> **Extract to read**
%%

The late Ronald Victor, MD, is shown having his blood pressure taken by barber Wally Riddle.
The Clinical Research Forum has awarded its top honor to “A Cluster-Randomized Trial of Blood-Pressure Reduction in Black Barbershops,” led by the late Dr. Ronald Victor of Cedars-Sinai, a CTSI partner institution.
The study, published last year in the New England Journal of Medicine, was selected for the Herbert Pardes Clinical Research Excellence Award from among 10 finalists that had been named as the top clinical achievements of 2018.
Dr. Victor demonstrated that black men with uncontrolled hypertension could sustainably bring their condition under control if they received regular blood-pressure checks and prescriptions from pharmacists in their community barbershops.
Dr. Victor partnered with 52 black-owned barbershops in Los Angeles, where barbers encouraged their patrons to get their blood pressure checked. Nearly 320 men were found to have uncontrolled hypertension and were enrolled in the study. The barbershops were randomized to nudge patrons do one of two things: make an appointment with their doctor or meet in the barbershop with a pharmacist who could provide a prescription for blood pressure medicine on the spot.
More than 63% of the men who received medication from pharmacists lowered their blood pressure to healthy levels within six months compared to less than 12 percent of men who were advised to see their doctors. A second study in Circulation showed that results were sustained over 12 months.
The UCLA CTSI supported the research by providing pilot funds and a community-engagement consultation to help identify barbershops, and by facilitating a collaboration between Dr. Victor and UCLA biostatistician Dr. Robert Elashoff. The UCLA CTSI is funded by a grant from the NIH's National Center for Advancing Translational Sciences. Dr. Victor’s study also was supported by the National Heart, Lung and Blood Institute.
From left: Drs. Steven Dubinett (Director of the UCLA CTSI) and Ravi Thadhani (Vice Dean for Research and Education at Cedars-Sinai) hold the Herbert Pardes Clinical Research Excellence Award at the 2019 Clinical Research Forum on March 5, 2019.

%%

> **Entries shown**
%%

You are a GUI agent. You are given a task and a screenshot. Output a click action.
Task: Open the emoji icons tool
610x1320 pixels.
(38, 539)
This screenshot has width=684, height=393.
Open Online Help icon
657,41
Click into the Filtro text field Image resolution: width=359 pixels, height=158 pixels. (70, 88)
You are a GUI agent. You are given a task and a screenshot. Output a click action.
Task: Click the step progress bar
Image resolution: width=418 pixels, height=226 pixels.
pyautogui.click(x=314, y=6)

%%
%%

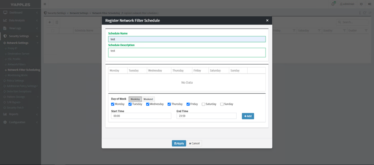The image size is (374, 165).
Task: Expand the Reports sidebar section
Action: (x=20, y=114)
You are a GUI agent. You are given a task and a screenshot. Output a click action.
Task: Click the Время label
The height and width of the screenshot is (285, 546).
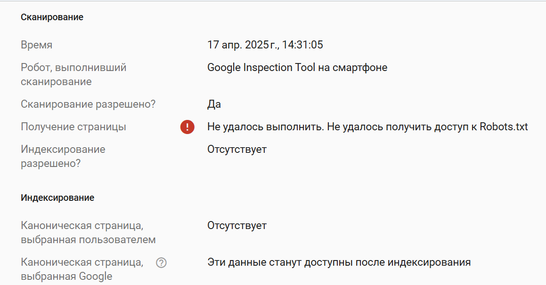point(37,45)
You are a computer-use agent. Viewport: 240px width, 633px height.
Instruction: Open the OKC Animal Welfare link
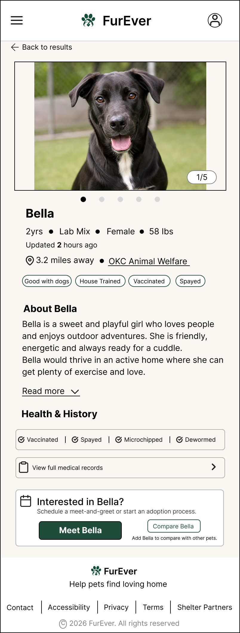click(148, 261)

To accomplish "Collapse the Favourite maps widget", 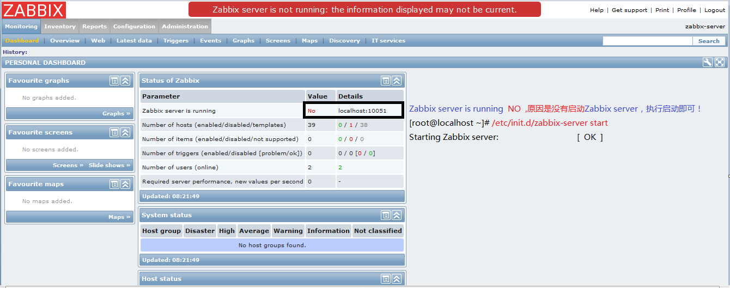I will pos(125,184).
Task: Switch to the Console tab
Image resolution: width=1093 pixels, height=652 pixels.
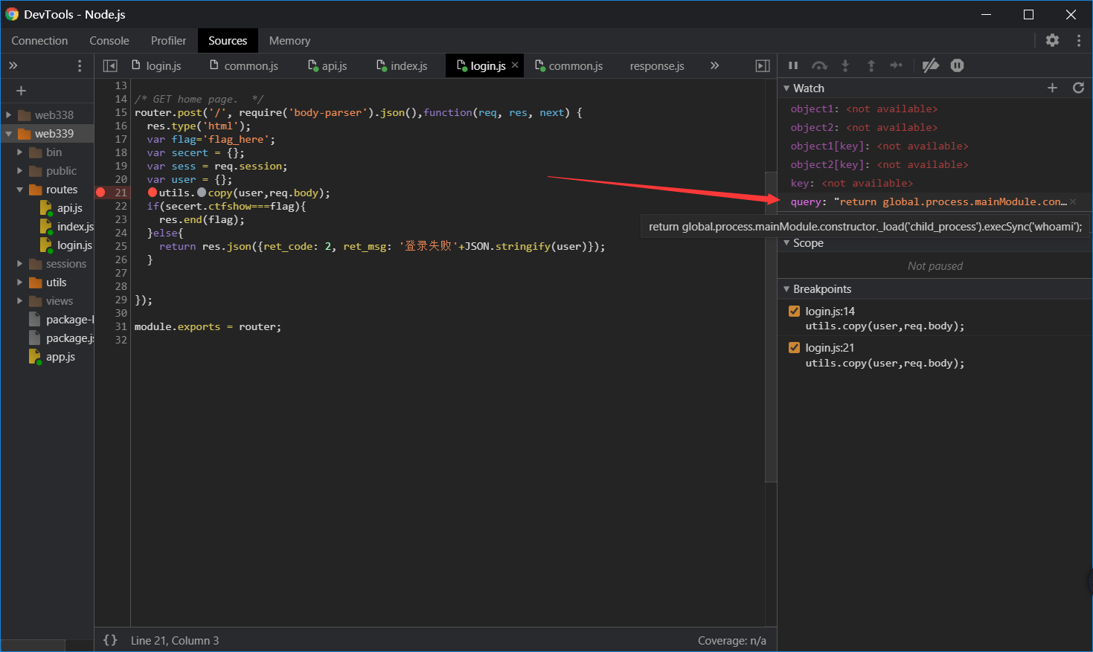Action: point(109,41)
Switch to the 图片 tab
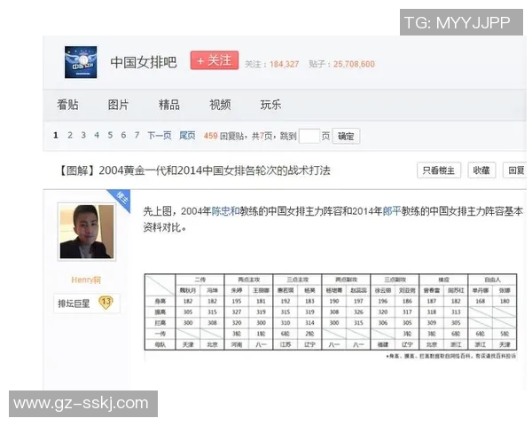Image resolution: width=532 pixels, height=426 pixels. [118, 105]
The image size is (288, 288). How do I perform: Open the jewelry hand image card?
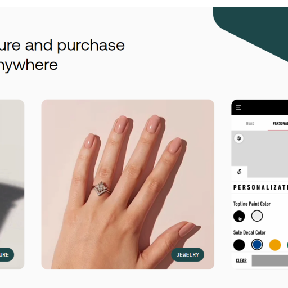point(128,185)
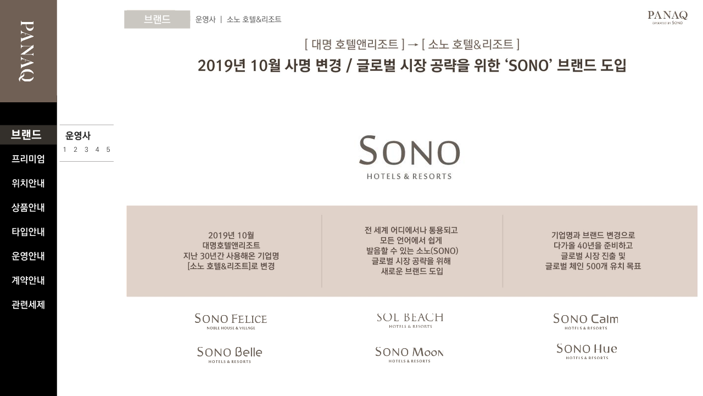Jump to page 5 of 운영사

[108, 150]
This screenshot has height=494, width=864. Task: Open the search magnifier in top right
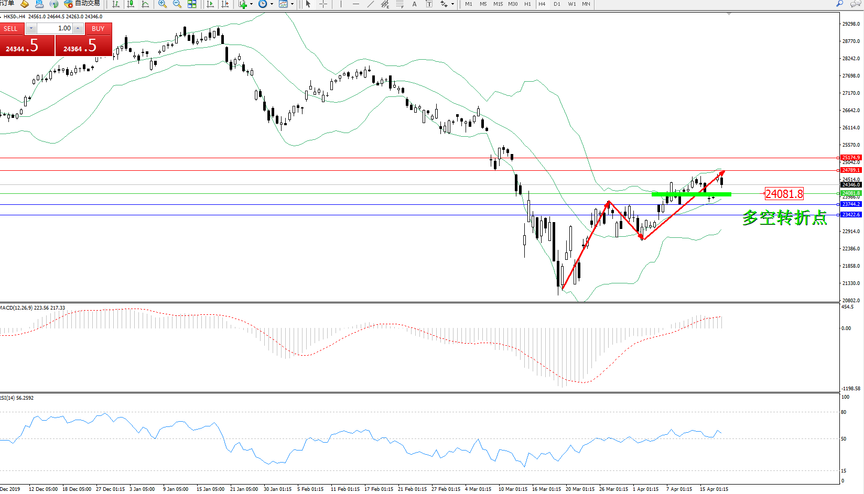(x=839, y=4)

%%

> **Activity list**
1 - According to the barbershop study article, how many barbershops did Dr. Victor partner with?
2 - Quote everything in the barbershop study article from "Dr. Victor demonstrated" down to "on the spot.".

> **Task responses**
1 - 52 black-owned barbershops in Los Angeles.

2 -
Dr. Victor demonstrated that black men with uncontrolled hypertension could sustainably bring their condition under control if they received regular blood-pressure checks and prescriptions from pharmacists in their community barbershops.
Dr. Victor partnered with 52 black-owned barbershops in Los Angeles, where barbers encouraged their patrons to get their blood pressure checked. Nearly 320 men were found to have uncontrolled hypertension and were enrolled in the study. The barbershops were randomized to nudge patrons do one of two things: make an appointment with their doctor or meet in the barbershop with a pharmacist who could provide a prescription for blood pressure medicine on the spot.